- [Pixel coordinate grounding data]

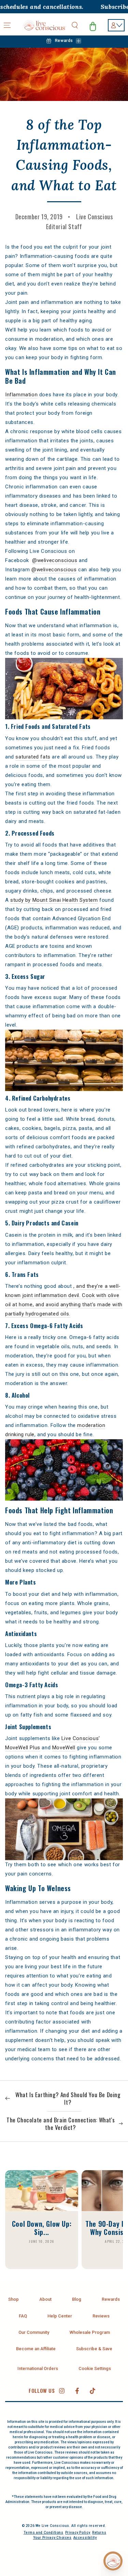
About (45, 2299)
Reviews (101, 2316)
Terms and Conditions (43, 2532)
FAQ (23, 2316)
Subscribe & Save (94, 2348)
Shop (13, 2299)
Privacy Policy (77, 2532)
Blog (76, 2299)
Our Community (33, 2332)
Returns (99, 2532)
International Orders (37, 2368)
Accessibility (85, 2538)
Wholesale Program (90, 2332)
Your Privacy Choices (52, 2538)
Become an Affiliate (36, 2348)
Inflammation (21, 395)
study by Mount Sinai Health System (54, 900)
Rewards (111, 2299)
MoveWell (63, 1748)
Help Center (59, 2316)
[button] (75, 25)
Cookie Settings (95, 2368)
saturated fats (32, 757)
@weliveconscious (54, 560)
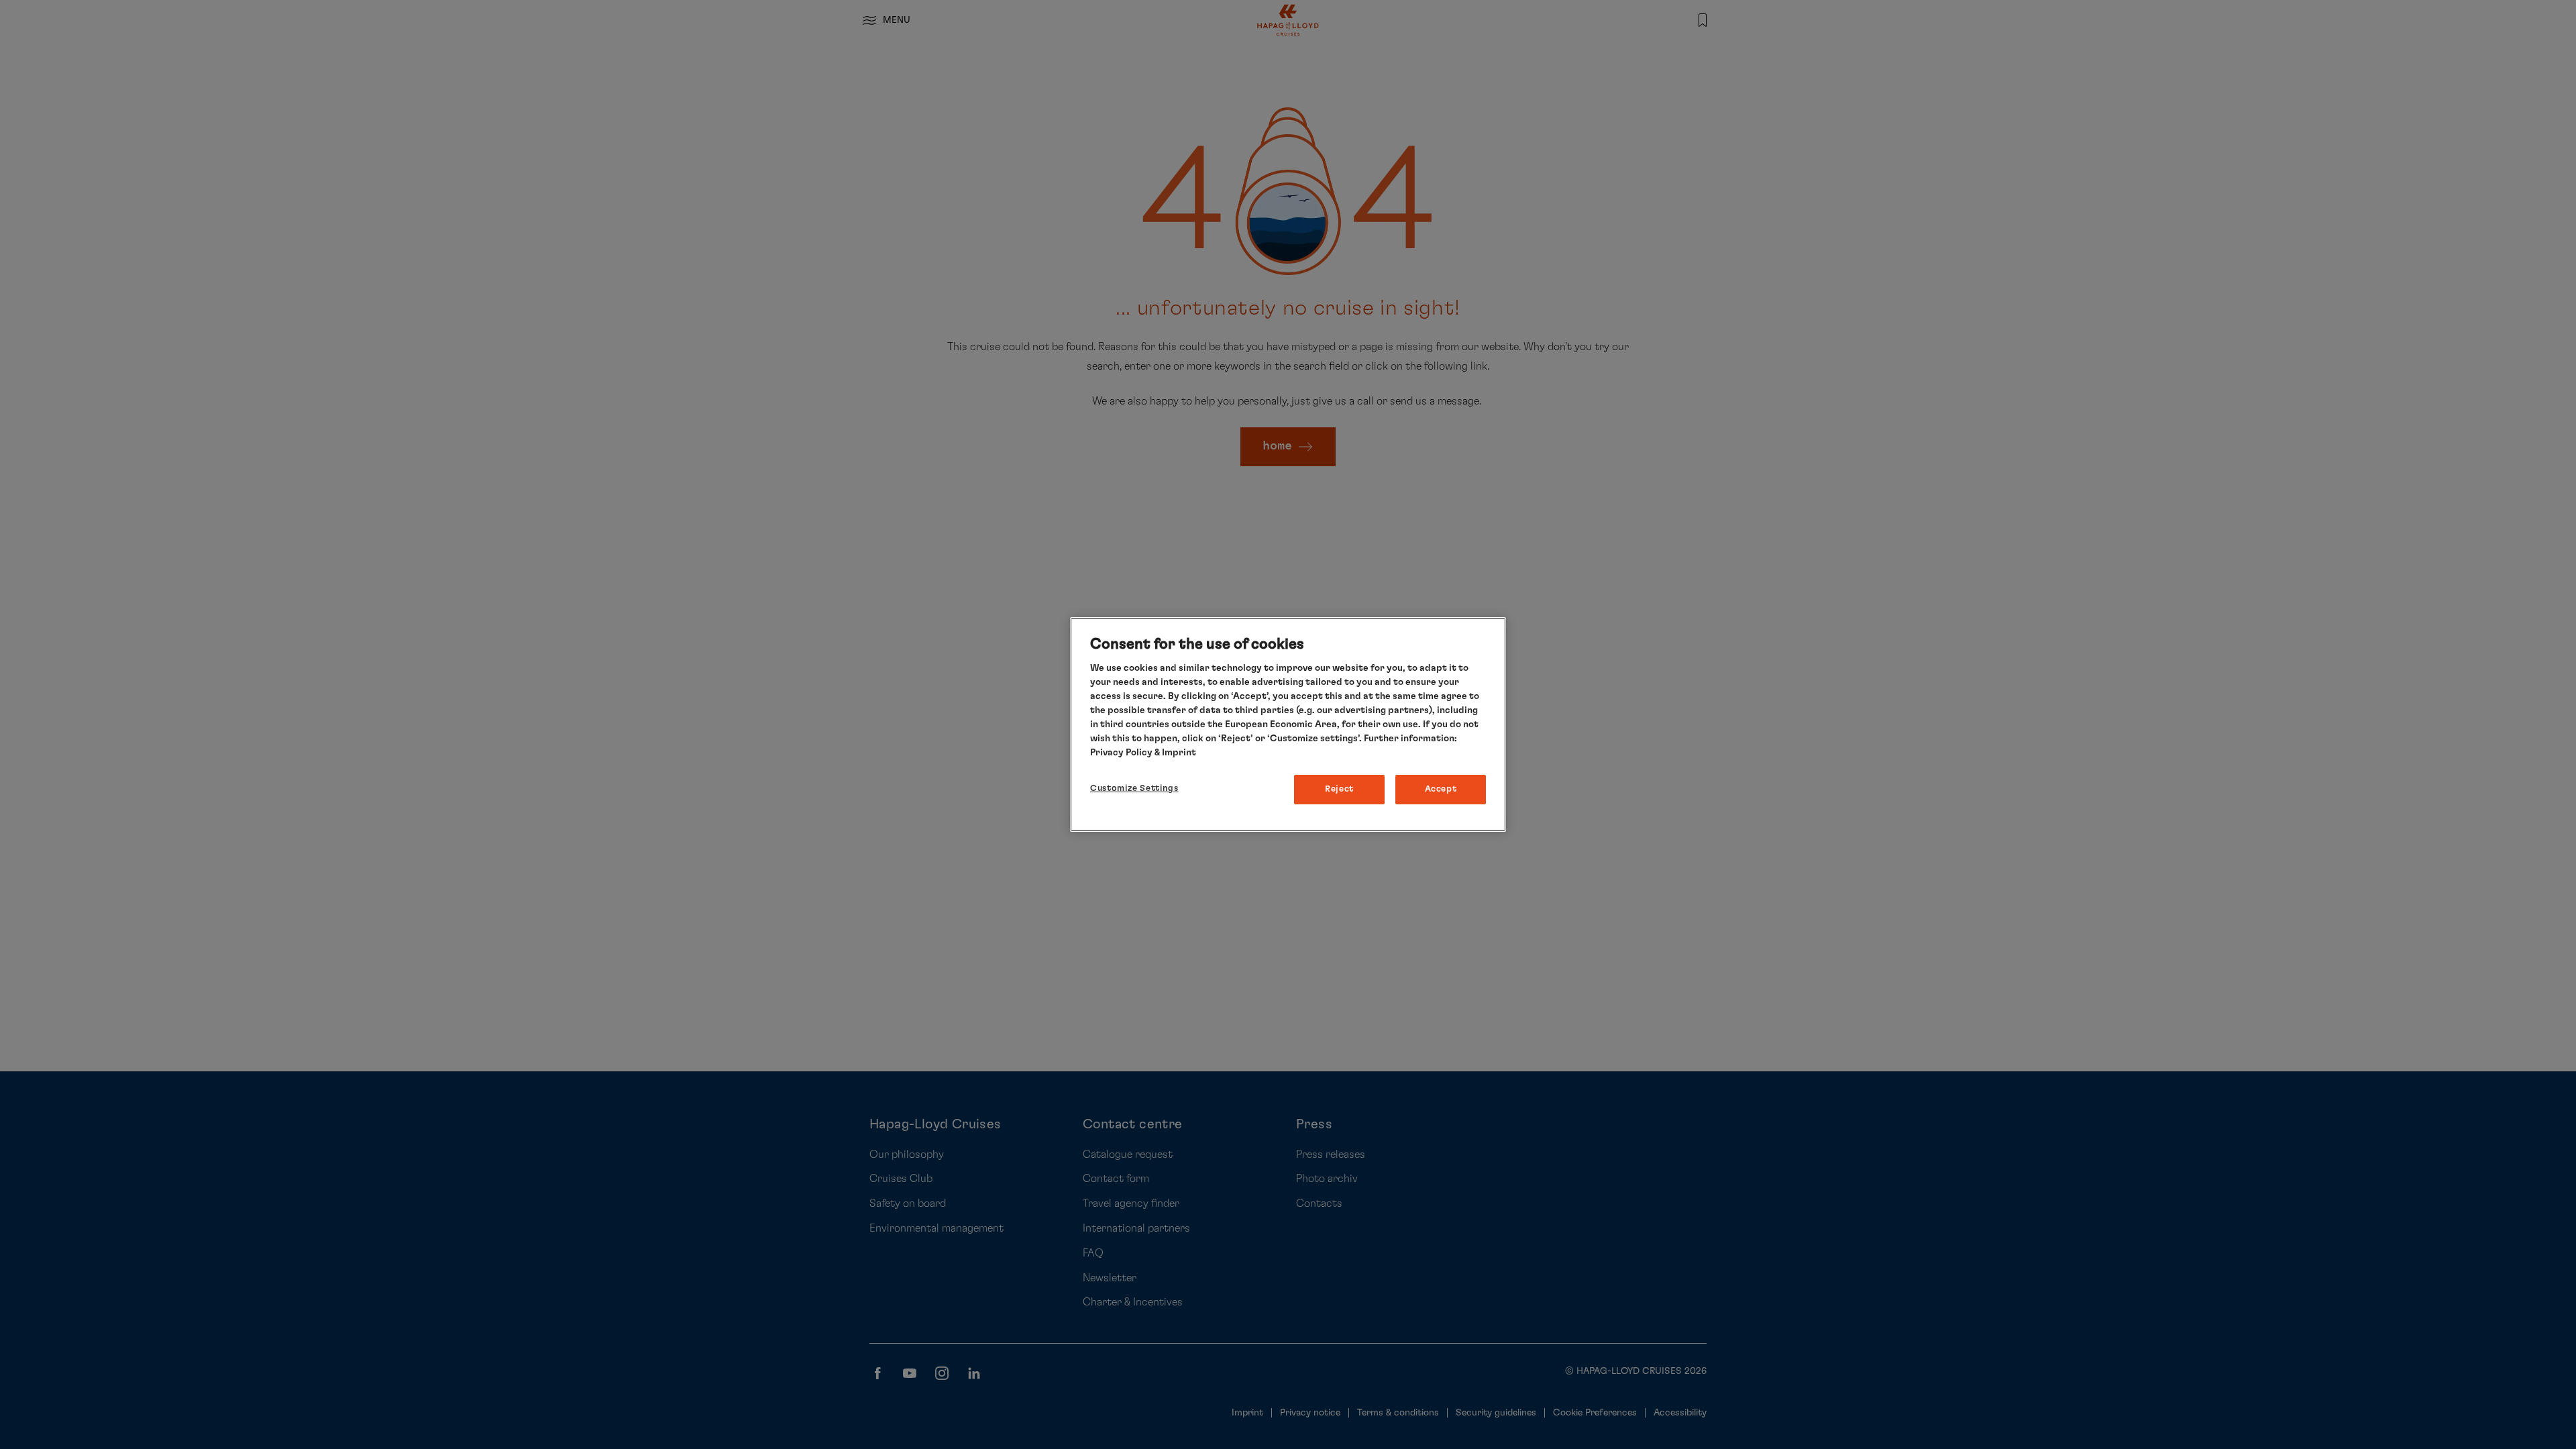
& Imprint (1174, 752)
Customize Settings (1134, 788)
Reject (1339, 789)
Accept (1441, 789)
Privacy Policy (1121, 752)
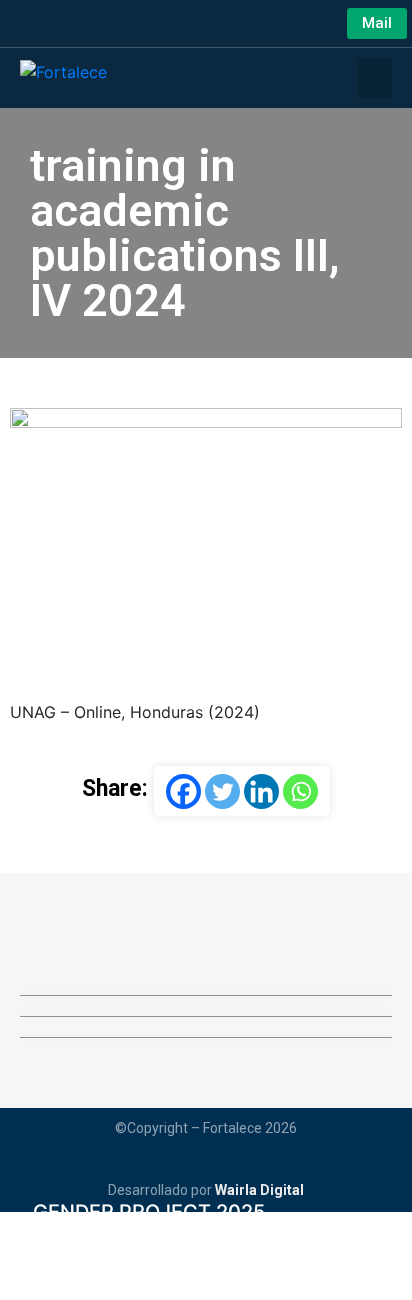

- [WHAT YOU HAVE TO DO]
Omit the pictures and reproduce the records above exactly.

- [REPLY TO THE EXERCISE]
About (45, 2299)
Reviews (101, 2316)
Terms and Conditions (43, 2532)
FAQ (23, 2316)
Subscribe & Save (94, 2348)
Shop (13, 2299)
Privacy Policy (77, 2532)
Blog (76, 2299)
Our Community (33, 2332)
Returns (99, 2532)
International Orders (37, 2368)
Accessibility (85, 2538)
Wholesale Program (90, 2332)
Your Privacy Choices (52, 2538)
Become an Affiliate (36, 2348)
Inflammation (21, 395)
study by Mount Sinai Health System (54, 900)
Rewards (111, 2299)
MoveWell (63, 1748)
Help Center (59, 2316)
[button] (75, 25)
Cookie Settings (95, 2368)
saturated fats (32, 757)
@weliveconscious (54, 560)
& Imprint (1174, 752)
Customize Settings (1134, 788)
Reject (1339, 789)
Accept (1441, 789)
Privacy Policy (1121, 752)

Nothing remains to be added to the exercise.